The Federal Government established National Aboriginal Veterans Day on November 8, 1994 to honor the thousands of First Nation, Inuit and Metis veterans who were not recognized in Remembrance Day activities. It is now celebrated in many communities across Canada. Over 12, 000 Indigenous people are estimated to have volunteered in all three wars, including 7000 First Nations members and approximately 300 died during these conflicts. In 1995 the first wreaths to honour Indigenous Veterans were laid at the National War Monument.

First Nations were exempt from conscription because they were not considered citizens of Canada (they were also unable to vote), but many along with Metis, Inuit and non-Status Indians despite the challenges they faced, including traveling long distances from remote communities to enlist, learning a new language (English), and coping with racism against them. They did not have the right to obtain other benefits available to non-Aboriginal Veterans due to the Indian Act restrictions. First Nation Veterans also lost their Indian Status by volunteering, which impacted their families as they all lost status also.
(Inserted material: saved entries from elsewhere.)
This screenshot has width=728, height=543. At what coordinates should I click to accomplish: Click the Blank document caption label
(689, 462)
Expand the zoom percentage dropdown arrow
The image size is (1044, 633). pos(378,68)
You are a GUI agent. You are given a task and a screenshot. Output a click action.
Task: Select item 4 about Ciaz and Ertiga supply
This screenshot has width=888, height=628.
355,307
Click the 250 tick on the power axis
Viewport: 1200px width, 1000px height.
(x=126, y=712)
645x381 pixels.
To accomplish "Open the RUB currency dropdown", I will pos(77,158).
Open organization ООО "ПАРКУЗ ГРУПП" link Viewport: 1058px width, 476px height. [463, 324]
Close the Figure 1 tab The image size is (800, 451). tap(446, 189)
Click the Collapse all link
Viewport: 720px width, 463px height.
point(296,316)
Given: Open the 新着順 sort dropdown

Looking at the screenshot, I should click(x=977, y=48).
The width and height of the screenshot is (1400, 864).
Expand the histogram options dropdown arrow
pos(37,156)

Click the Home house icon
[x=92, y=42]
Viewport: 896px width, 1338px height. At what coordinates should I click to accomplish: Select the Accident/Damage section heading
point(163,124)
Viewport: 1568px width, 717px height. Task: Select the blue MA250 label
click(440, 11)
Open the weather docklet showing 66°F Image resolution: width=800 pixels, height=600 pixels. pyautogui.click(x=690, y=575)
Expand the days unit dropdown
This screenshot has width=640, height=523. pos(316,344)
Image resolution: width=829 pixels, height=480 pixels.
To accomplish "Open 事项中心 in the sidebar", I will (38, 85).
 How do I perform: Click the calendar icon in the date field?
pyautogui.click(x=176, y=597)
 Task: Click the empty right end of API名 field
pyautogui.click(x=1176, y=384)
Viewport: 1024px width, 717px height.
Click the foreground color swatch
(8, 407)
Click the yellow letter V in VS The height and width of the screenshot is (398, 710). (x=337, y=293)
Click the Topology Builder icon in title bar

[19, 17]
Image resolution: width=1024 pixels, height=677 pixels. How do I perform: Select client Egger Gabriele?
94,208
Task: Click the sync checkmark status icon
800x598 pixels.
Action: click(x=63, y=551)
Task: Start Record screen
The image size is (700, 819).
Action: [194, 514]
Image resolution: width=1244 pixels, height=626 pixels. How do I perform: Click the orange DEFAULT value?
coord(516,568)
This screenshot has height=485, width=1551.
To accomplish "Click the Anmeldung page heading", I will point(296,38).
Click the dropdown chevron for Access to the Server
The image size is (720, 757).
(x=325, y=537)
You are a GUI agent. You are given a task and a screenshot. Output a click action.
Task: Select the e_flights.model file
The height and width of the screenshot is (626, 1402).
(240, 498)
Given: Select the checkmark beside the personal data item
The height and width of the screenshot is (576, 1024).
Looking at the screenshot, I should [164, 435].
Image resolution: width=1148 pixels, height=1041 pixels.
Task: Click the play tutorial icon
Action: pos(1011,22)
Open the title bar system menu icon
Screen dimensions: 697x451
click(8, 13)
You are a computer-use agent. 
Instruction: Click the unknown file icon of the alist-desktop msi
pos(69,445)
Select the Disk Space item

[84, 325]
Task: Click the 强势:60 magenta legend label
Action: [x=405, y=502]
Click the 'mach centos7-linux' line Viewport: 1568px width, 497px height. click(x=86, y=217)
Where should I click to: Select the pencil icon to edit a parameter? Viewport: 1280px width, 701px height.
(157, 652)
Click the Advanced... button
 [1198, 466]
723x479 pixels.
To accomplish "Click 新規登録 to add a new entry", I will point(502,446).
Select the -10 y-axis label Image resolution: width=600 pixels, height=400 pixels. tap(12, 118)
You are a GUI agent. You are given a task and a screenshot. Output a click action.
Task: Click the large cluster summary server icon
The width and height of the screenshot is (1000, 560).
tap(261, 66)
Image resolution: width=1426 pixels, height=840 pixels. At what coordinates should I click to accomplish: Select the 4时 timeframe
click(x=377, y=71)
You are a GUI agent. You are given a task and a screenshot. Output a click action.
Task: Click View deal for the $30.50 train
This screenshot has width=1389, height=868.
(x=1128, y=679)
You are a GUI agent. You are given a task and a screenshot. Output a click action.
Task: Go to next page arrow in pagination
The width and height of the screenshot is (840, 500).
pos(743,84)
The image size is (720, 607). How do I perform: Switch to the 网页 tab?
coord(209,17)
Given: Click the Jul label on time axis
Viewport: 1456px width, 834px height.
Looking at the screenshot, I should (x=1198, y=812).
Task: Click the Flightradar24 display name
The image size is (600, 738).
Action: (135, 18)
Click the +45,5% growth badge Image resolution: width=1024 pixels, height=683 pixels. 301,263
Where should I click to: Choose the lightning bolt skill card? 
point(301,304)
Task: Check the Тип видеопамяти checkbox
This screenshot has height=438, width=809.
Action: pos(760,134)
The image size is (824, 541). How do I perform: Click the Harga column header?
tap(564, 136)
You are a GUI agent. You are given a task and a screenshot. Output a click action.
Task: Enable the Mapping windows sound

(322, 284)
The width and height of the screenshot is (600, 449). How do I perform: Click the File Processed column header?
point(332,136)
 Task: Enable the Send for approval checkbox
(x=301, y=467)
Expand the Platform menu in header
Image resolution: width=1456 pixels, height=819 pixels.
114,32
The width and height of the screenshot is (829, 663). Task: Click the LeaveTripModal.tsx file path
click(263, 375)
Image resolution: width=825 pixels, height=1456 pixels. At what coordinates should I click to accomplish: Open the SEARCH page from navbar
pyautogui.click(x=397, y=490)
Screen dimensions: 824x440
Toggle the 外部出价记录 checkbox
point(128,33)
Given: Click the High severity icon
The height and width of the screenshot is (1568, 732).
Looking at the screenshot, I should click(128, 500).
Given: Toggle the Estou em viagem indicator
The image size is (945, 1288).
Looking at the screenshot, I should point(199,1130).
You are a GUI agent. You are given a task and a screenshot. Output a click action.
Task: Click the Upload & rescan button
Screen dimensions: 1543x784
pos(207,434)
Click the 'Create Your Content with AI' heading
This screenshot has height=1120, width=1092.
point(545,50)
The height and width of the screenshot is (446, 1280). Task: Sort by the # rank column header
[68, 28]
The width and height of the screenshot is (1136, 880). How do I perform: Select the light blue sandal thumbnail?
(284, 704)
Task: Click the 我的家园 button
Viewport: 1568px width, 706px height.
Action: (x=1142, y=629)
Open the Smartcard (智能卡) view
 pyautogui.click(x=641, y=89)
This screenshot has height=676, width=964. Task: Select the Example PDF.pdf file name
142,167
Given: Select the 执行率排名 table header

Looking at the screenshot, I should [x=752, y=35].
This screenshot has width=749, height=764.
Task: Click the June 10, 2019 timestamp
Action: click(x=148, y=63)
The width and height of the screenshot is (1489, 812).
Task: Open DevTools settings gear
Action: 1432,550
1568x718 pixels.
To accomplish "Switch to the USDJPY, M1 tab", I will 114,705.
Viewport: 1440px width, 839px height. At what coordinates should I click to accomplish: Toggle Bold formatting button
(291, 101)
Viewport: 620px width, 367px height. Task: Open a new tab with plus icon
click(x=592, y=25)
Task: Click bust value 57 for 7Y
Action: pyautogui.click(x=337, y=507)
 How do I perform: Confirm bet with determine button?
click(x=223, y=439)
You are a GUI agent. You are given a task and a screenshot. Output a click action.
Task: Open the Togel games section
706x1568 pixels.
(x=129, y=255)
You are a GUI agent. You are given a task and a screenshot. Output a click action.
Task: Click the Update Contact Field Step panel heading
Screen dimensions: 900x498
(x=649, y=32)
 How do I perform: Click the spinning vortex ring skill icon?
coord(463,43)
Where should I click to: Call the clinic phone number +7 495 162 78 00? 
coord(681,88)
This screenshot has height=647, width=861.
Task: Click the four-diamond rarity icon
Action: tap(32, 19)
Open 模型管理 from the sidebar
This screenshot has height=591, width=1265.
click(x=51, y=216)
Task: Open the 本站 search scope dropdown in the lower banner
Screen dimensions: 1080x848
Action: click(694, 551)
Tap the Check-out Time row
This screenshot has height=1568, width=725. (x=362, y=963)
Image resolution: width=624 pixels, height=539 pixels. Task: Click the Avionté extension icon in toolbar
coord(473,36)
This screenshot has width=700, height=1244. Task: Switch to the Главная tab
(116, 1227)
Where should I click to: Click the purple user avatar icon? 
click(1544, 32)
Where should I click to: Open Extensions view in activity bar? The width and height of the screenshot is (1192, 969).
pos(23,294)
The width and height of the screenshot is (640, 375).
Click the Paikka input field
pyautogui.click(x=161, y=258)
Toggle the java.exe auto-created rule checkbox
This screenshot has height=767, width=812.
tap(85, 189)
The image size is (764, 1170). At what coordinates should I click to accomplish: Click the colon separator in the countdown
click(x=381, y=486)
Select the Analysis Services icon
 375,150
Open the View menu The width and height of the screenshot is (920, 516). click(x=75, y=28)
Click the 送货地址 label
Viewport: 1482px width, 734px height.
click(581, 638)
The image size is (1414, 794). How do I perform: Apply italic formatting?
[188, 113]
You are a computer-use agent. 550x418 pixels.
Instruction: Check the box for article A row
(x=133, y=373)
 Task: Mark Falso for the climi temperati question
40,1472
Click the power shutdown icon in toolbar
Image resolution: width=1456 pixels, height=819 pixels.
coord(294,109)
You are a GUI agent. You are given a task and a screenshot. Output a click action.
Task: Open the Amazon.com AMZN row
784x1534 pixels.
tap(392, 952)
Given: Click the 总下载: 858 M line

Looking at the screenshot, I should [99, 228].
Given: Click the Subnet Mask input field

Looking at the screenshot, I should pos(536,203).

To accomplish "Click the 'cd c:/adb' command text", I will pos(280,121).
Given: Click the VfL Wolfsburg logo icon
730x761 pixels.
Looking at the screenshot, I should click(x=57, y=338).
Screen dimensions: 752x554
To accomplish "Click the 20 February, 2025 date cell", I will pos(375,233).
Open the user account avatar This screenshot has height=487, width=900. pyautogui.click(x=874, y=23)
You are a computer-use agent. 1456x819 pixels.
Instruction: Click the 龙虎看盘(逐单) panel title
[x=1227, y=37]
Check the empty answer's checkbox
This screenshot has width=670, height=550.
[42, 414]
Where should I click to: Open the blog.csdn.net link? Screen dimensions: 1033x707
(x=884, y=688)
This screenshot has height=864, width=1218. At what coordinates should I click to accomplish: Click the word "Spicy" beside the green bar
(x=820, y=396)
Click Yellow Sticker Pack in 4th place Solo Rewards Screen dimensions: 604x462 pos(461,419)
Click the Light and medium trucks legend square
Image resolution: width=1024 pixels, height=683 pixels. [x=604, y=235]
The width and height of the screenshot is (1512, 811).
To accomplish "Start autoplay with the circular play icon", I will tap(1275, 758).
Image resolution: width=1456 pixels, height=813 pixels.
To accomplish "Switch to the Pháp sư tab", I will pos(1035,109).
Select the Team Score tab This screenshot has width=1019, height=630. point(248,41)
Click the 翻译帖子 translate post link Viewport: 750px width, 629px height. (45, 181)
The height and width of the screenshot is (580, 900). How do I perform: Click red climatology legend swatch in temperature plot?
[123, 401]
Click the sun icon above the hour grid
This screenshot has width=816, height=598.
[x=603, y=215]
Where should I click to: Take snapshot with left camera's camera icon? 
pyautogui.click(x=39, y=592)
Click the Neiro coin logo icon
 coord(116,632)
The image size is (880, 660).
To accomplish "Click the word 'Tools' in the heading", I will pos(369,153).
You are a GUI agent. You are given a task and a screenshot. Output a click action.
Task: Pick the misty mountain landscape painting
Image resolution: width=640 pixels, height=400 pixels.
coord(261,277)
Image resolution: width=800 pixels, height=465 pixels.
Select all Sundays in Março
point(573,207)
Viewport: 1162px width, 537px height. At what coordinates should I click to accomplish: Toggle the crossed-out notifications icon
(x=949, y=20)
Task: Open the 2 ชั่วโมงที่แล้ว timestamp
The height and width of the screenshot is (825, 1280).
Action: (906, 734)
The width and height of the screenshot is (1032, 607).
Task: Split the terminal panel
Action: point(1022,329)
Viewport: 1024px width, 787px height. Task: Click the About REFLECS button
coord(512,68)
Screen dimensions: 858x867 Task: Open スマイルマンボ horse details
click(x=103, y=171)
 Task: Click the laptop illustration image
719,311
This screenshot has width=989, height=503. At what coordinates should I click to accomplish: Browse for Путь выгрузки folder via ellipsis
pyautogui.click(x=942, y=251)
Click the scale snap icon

Indigenous people were not allowed to join the Canadian Air Force until 1942 and the Canadian Navy until 1943, as you had to be of “pure European descent”. Both men and women enlisted, serving as soldiers, nurses and in other roles. Many served with distinction, winning medals for bravery in action.

In 2003 First Nations Veterans and survivors were identified as eligible for up to $20 000 in compensation. In 2009 the Canadian Government finally recognized the service of Metis Veterans with a monument on Juno Beach in France. Then in 2019, 74 years after the end of the war, surviving Metis Veterans were given $20 000 in compensation for their services. Today Indigenous People continue to serve in Canada’s Armed Forces.